1. Viruses often have early, middle and late gene expression
2. in early stages of infection, virus needs to take contorl of host defences and resources. Expressed predominantly proteins that supress host defenses
3. In middle stage, virus prepares to copy itself. Requires expression of viral genes which copy its genome (RNA dependent RNApolymerase) and produce new viral structural proteins (capsid proteins)
4. late stage of infection virus needs to assemble new progeny birions and prepare for exit. Genes are expressed to aid in assembly and exit (lysis)

Question 67

How can gene timing expresssion be controlled in DNA/RNA viruses?

Answer 67

DNA viruses (+retroviruses): Viral gene expression can be ontrolled in the host nucleus by the viral DNA genome

RNA viruses (specificially +/- sense ssRNA): control must be carried out by the RNA itself as there is no viral DNA within the host nucleus to control mRNA transcription (viral genome must also act as mRNA). Control of gene expression, packaging etc. all controlled by the RNA and its interactions with the host and viral proteins.

Question 68

What are the early, middle and late genes of MS2?

Answer 68

Early genes: RNA dependent RNA polymerase (RdRp).
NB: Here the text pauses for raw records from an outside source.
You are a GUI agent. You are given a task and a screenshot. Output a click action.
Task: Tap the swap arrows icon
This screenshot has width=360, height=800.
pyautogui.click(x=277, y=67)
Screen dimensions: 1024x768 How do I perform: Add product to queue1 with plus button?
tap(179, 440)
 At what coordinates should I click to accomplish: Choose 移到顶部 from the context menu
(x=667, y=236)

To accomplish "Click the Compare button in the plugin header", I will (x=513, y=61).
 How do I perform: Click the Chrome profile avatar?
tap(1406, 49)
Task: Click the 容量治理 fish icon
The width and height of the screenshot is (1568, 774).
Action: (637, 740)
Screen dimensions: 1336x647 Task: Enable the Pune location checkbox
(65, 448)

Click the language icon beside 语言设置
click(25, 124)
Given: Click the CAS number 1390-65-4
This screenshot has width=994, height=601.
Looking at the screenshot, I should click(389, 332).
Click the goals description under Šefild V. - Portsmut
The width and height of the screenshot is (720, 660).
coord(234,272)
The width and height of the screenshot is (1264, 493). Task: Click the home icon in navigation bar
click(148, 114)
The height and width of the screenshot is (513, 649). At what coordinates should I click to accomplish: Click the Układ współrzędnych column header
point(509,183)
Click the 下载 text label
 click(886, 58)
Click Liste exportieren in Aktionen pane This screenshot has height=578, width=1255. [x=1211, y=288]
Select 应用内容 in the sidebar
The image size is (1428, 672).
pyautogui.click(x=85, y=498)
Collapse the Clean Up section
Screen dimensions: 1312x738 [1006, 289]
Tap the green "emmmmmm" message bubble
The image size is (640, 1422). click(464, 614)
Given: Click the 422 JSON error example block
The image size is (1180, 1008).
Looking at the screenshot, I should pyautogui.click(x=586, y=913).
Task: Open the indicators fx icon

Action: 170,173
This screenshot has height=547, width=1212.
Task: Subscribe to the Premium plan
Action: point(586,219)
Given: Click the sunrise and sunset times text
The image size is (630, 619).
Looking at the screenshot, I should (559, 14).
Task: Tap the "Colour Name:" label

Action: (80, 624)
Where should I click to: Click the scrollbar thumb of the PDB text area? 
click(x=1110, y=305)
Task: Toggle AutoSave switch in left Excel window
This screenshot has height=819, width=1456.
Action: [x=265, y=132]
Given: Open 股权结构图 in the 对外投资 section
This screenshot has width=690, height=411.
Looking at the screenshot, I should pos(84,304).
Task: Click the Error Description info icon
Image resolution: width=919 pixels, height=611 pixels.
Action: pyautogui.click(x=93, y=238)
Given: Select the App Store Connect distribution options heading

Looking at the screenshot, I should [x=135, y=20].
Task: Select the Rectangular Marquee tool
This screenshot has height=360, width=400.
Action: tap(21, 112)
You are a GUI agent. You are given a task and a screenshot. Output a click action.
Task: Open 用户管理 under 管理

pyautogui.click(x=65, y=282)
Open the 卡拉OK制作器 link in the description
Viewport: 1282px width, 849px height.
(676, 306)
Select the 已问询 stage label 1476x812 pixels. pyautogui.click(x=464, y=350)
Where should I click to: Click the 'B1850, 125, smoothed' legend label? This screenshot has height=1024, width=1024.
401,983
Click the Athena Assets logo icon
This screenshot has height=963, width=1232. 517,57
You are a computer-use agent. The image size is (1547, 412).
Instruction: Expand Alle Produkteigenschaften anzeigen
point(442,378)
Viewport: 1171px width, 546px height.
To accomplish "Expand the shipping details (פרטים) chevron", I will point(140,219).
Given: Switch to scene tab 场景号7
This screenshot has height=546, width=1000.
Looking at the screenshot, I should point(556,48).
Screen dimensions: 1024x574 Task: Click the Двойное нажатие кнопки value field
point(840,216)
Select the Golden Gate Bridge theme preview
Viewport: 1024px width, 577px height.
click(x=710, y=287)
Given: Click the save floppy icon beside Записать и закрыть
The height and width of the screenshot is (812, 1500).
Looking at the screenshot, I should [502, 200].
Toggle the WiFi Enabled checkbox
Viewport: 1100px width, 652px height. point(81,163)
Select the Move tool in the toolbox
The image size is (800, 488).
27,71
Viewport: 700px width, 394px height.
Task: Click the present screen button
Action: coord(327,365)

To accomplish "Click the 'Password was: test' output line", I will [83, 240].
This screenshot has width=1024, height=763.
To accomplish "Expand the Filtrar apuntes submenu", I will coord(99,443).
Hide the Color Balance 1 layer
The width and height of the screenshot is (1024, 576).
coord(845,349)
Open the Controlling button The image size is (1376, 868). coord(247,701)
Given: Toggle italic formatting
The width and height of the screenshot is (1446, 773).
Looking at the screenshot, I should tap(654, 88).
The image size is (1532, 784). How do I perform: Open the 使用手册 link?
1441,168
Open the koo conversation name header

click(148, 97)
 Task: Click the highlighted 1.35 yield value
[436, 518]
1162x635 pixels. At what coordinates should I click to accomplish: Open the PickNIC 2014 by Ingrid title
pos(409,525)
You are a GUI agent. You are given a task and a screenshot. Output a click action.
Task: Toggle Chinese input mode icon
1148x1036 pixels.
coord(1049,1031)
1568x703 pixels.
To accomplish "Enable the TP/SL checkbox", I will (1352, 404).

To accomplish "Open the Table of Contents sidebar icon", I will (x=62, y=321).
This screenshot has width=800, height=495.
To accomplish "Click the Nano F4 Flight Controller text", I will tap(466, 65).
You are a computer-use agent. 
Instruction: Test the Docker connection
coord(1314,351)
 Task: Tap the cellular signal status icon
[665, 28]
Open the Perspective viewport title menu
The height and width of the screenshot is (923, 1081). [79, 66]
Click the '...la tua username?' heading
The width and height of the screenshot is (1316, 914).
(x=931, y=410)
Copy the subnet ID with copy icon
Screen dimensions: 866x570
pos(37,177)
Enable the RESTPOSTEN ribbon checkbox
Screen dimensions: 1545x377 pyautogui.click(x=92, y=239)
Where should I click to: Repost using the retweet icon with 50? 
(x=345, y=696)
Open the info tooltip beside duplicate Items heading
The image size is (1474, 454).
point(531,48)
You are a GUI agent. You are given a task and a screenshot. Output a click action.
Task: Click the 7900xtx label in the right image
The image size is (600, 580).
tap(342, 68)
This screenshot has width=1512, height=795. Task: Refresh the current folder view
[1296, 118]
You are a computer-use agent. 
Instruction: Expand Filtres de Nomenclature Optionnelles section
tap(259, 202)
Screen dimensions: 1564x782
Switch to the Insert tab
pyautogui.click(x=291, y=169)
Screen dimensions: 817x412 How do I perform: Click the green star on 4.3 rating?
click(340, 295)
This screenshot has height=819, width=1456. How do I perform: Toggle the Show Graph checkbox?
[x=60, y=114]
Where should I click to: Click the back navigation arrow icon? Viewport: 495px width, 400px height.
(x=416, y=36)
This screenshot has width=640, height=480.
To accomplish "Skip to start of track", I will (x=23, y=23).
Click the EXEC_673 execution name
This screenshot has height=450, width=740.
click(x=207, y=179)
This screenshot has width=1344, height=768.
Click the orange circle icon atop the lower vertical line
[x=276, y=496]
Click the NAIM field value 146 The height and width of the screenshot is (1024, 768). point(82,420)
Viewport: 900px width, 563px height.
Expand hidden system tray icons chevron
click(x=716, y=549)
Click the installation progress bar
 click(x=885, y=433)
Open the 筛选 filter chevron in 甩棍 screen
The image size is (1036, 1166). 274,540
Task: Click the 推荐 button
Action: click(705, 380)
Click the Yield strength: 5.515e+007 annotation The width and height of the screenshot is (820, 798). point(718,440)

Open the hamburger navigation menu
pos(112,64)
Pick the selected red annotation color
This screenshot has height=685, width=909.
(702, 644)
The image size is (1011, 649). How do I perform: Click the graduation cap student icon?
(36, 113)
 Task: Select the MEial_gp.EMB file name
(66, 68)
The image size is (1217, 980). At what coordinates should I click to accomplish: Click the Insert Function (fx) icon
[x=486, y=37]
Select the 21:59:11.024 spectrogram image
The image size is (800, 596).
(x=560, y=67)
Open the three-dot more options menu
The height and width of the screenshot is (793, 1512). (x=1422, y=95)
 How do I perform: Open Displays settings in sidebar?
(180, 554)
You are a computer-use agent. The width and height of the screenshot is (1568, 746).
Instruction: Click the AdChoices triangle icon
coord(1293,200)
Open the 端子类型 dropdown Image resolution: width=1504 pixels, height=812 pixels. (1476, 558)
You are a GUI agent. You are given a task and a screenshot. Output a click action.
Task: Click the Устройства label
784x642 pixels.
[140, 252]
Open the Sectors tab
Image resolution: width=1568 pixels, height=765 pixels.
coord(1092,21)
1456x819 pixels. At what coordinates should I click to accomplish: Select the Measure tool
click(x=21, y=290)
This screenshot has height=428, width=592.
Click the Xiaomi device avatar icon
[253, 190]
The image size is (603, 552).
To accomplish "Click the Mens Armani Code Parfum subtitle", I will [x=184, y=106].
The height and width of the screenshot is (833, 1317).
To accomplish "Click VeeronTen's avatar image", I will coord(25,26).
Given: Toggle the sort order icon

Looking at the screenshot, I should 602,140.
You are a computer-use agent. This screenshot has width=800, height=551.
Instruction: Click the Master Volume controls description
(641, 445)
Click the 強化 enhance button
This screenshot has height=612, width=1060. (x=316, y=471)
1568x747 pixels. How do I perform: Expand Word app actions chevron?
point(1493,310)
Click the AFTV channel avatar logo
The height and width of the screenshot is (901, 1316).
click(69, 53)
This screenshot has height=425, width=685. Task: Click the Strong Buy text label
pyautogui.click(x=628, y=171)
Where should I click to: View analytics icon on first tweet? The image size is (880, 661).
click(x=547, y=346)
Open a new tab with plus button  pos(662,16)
Purpose - copy viral genome by specifically recognising a promoter in viral RNA

Middle genes: Coat protein and maturation protein. Purpose: CP serves as a structural protein for viral capsid whilst MP is a special protein required for cell entry by the progeny as it binds to the F pillus

Late genes: Lysis protein. Purpose - degrades the peptidoglycan matrix of the bacterial cell wall. Needed for viral exit from the host.

Question 69

What is the definition of allostery?

Answer 69

Allosteric regulation is the reggulation of an enzyme or other protein by binding an effector molecule at the proteins allosteric site, physically distinct from the proteins active site

Question 70

How does the allosteric switch work?

Answer 70

• change in the displacement pattern of the protein dimers, especially in the motion of the GF loops
• flip of the FG loops rom a symmetric to an asymmetric conformation

Question 71

What does the modelling approach imply about the allosteric switch?

Answer 71

The allosteric effect is non-sequence specific and therefore can occur at many places in the genome. Resulted in the simer switching model of capsid assembly.